Konzert zur Erinnerung an den 9. November

Seit 1988 sind die Grenzgänger im In- und Ausland unterwegs
Seit 1988 sind die Grenzgänger im In- und Ausland unterwegs

6.10.2018 | Wie in den vergangenen Jahren will der Träger- und Förderverein Henri-Goldstein-Haus auch in diesem Jahr wieder an den 9. November erinnern,  einen besonderen Tag in Deutschlands Geschichte. Mit ihrem Programm „Lieder zum 9. November" werden auf Einladung des Vereins am 3. November 2018 um 19:00 Uhr im Artur-Grenz-Saal die „Die Grenzgänger“ auftreten.
 
Mit der Weigerung der Kieler und Wilhelmshavener Matrosen, noch einmal in den längst verlorenen Krieg hinaus zu fahren,  endete vor einhundert Jahren der erste Weltkrieg. Der Versuch der Admiralität, den Aufstand blutig  zu unterdrücken, führte zur Revolution: Frauenwahlrecht, Pressefreiheit, Gewerkschaften und vieles mehr sind bis heute die Errungenschaften vom 9. November 1918.
 
„Die Grenzgänger” spüren den Liedern und Gedichten nach, die während der November-Revolution auf der Straße und den ersten Kabarettbühnen der Weimarer Republik entstanden. Sie wurden fündig im 1914 gegründeten Deutschen Volksliedarchiv und dem deutschen Kabarettarchiv. Welche Träume und Hoffnungen, der am Ende durch Freikorpssoldaten blutig niedergeschlagenen Revolution, wirken bis heute?
 
Darüber hinaus wagt das mehrfach mit dem Preis der deutschen Schallplattenkritik ausgezeichnete Bremer Ensemble einen Ausblick auf den 9. November in der deutschen Geschichte.
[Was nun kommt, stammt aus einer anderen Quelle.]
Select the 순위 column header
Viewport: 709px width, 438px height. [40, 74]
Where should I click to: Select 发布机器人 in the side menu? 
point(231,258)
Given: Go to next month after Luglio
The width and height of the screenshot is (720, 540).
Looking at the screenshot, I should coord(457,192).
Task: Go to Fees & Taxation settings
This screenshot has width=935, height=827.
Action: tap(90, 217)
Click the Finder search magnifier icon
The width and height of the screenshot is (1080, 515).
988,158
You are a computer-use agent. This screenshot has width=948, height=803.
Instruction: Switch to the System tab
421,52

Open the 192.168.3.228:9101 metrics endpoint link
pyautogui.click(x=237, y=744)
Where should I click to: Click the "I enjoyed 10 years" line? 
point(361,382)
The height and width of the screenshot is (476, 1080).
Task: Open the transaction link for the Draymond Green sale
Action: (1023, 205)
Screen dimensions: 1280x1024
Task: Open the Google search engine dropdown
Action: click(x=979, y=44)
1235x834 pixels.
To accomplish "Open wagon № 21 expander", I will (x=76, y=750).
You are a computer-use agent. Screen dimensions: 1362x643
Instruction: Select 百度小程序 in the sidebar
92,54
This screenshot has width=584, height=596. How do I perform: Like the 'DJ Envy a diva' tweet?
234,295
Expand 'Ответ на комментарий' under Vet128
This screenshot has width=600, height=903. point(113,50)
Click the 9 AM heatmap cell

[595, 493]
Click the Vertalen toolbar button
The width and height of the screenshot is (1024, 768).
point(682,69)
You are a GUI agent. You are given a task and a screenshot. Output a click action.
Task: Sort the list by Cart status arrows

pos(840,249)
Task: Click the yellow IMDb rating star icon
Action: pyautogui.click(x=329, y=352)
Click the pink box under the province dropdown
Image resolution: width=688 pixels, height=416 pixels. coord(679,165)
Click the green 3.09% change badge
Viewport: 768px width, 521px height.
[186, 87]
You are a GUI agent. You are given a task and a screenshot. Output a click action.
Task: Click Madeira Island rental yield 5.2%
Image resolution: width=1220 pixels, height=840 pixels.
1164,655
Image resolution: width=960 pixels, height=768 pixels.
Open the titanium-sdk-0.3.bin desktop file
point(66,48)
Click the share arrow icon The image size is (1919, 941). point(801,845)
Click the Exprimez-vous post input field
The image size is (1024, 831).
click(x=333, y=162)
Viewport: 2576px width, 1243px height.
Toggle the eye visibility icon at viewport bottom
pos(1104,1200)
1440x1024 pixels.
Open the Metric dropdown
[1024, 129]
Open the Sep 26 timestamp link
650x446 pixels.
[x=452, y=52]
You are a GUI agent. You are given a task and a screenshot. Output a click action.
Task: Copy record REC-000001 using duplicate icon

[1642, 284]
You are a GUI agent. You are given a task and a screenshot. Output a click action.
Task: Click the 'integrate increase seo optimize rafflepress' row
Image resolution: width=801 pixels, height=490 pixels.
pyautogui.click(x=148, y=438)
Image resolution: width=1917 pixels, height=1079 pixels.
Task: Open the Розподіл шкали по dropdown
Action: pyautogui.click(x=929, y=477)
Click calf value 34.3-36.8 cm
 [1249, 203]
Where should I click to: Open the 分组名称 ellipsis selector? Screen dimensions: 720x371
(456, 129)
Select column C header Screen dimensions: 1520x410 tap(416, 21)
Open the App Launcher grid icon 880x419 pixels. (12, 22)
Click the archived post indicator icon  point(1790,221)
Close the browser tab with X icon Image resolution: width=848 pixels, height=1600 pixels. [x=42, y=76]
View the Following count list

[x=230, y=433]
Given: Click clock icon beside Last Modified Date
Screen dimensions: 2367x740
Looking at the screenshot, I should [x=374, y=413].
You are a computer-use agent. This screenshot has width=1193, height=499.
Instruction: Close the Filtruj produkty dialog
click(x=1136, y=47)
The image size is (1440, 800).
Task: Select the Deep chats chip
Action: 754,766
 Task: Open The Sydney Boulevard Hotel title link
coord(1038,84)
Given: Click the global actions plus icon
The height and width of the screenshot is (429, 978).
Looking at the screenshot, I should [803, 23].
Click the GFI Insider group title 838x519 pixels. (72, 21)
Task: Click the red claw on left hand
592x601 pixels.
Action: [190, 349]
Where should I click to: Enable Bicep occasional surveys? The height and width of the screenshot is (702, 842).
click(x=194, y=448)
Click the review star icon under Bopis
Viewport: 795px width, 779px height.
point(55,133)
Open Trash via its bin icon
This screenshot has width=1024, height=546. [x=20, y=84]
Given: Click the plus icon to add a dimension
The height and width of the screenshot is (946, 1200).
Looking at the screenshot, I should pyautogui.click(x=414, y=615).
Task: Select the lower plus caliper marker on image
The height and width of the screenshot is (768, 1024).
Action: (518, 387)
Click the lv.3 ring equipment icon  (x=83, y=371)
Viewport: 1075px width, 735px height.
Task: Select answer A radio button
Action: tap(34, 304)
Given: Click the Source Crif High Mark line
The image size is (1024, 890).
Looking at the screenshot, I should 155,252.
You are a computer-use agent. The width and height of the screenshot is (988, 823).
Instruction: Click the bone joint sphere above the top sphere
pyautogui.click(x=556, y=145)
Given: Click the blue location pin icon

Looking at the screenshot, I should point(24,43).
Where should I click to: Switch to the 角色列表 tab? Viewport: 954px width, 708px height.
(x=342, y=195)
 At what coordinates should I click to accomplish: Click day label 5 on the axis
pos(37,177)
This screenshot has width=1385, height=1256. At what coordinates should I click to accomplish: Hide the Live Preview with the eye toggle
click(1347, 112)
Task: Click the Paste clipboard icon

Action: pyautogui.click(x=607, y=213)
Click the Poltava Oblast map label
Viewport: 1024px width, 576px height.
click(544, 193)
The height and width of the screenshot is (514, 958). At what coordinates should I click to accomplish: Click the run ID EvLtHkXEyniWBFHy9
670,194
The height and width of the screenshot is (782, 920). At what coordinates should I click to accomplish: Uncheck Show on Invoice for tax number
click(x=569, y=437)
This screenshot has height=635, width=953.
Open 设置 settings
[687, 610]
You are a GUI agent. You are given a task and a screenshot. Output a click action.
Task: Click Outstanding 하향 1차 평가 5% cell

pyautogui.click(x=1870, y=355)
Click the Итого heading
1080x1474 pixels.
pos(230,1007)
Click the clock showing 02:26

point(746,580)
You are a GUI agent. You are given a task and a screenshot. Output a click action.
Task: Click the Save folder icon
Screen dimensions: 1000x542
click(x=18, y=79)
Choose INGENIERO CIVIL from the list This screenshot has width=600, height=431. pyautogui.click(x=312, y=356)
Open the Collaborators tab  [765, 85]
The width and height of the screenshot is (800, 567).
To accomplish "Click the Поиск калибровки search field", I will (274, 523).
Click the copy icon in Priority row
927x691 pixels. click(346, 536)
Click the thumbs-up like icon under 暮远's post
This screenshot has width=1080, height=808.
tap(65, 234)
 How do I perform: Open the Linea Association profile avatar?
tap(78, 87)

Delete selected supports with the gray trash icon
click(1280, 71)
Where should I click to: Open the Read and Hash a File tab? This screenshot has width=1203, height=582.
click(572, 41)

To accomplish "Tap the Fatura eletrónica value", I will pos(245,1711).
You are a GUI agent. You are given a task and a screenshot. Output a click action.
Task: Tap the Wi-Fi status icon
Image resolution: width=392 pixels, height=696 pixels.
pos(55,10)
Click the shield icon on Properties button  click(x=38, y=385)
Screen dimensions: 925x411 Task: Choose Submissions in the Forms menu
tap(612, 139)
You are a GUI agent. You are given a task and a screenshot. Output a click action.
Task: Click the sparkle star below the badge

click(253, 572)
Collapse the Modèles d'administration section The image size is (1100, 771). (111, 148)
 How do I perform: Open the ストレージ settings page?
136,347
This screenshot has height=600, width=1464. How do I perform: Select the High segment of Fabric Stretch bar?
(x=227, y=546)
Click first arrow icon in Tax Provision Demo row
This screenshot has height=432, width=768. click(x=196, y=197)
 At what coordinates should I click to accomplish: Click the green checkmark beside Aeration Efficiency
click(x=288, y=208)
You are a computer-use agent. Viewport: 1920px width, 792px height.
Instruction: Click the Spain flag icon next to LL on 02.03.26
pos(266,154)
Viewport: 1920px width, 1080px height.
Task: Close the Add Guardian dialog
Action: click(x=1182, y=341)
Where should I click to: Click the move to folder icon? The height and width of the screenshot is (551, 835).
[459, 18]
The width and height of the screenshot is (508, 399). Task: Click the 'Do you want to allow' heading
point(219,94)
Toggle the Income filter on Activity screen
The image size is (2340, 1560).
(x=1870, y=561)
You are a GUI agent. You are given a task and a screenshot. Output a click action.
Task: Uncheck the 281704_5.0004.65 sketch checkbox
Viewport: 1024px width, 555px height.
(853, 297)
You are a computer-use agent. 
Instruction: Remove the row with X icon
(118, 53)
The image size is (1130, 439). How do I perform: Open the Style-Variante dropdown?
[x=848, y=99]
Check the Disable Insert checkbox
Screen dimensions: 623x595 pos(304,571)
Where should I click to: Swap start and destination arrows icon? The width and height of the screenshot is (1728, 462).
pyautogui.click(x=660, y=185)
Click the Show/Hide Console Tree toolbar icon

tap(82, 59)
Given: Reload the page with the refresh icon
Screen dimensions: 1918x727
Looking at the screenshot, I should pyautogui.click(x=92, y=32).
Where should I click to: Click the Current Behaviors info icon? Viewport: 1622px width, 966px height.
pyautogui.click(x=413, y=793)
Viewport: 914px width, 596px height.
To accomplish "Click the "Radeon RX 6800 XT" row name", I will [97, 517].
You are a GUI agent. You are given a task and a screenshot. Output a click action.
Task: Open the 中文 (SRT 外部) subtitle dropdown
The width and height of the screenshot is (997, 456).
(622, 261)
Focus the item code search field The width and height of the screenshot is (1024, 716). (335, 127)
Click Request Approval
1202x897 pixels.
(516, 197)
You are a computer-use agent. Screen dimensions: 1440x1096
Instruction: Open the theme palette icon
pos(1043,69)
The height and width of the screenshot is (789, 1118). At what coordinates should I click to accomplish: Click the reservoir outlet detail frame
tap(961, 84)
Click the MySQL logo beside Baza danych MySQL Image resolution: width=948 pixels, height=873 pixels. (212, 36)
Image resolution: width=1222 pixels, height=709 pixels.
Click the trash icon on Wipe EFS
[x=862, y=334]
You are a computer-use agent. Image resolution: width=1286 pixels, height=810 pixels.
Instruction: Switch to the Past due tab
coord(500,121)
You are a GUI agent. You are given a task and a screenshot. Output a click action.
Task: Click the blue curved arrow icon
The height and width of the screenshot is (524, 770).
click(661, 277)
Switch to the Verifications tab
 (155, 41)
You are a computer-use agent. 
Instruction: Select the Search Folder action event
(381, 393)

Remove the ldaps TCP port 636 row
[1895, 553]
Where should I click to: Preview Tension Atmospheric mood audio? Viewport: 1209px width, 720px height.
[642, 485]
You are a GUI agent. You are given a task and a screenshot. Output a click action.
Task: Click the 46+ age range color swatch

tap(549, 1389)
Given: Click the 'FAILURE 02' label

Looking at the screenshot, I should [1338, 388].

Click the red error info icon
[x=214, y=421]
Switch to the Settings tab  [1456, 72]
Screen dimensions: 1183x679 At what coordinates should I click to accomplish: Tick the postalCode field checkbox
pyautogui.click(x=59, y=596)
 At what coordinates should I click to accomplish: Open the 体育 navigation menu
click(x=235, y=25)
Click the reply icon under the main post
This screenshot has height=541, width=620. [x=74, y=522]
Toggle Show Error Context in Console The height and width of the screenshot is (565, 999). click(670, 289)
Von der Ermordung des Paulskirchen-Abgeordneten Robert Blum während der 1848er Revolution, über den Hitler-Putsch 1923, die Reichs-Progrom-Nacht 1938 bis zum Mauerfall am 9. November 1989.
 
Jens-Olaf Nuckel:„Das wird – wie in den vergangenen Jahren – ein besonderes Ereignis in Quickborn und wir freuen uns auf viele Zuschauer und Zuhörer."